Deputy Speaker at Kerala Legislative Assembly
- In office 15 March 1960 – 10 September 1964
- Constituency: Alappuzha State Assembly constituency

Personal details
- Born: 22 March 1924
- Died: 11 May 2015 (aged 91)
- Party: Indian National Congress

= A. Nafeesath Beevi =

Indian politician

A. Nafeesath Beevi (1924-2015) was the Deputy Speaker of Kerala Legislative Assembly from 15 March 1960 to 10 September 1964.

She was born on 22 March 1924 to Abdul Karim and Hawa Umma. She did her education from Pope Pius XI High School at Bharanikkavu, Women's College, Thiruvananthapuram and SD College, Alappuzha. She secured her law degree from Law College, Ernakulam and enrolled as an advocate in 1953.

She married Abdulla Kutty and had one son and three daughters. At the age of 91, she left the world on 11 May 2015. She rests at Palayam Jumma Masjid, Trivandrum.

== Political life ==
The political life of A. Nafeesath Beevi can be traced from 1954 through Indian National Congress. She was quite active during the ‘Vimochana Samaram’ (liberation struggle) and was even imprisoned for being a part of the agitations. By being active in the organisational work of the Congress party, she rose to prominence in both Kerala Pradesh Congress Committee and All India Congress Committee. She was an advocate by profession and has dedicated around six decades for full time congress politics. She was actively involved in organizing various cooperative societies and women's associations.

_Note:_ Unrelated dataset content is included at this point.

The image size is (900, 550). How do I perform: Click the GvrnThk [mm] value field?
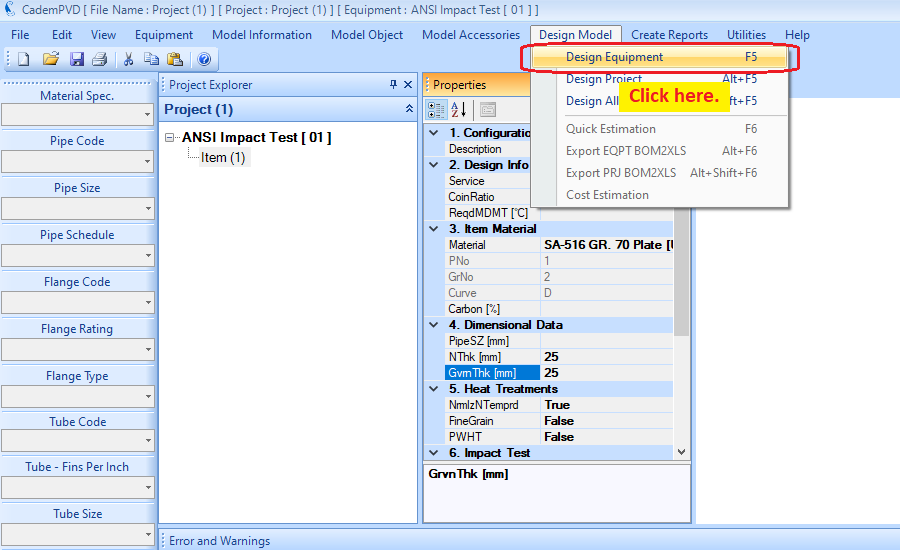pyautogui.click(x=605, y=373)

In the Second Kerala Legislative Assembly, which began on February 22, 1960, Kerala made history by electing K.M.Seethi Sahib of IUML as the speaker and A. Nafeesath Beevi of Indian National Congress as the deputy speaker of the house. For the first time, two Muslims from two different parties came to control the house. Nafeesath Beevi got elected to the assembly from Alappuzha State Assembly constituency in 1960. She had also served as a Member of the Kerala State Women's Commission. She had failed attempts to enter Lok Sabha from Kerala.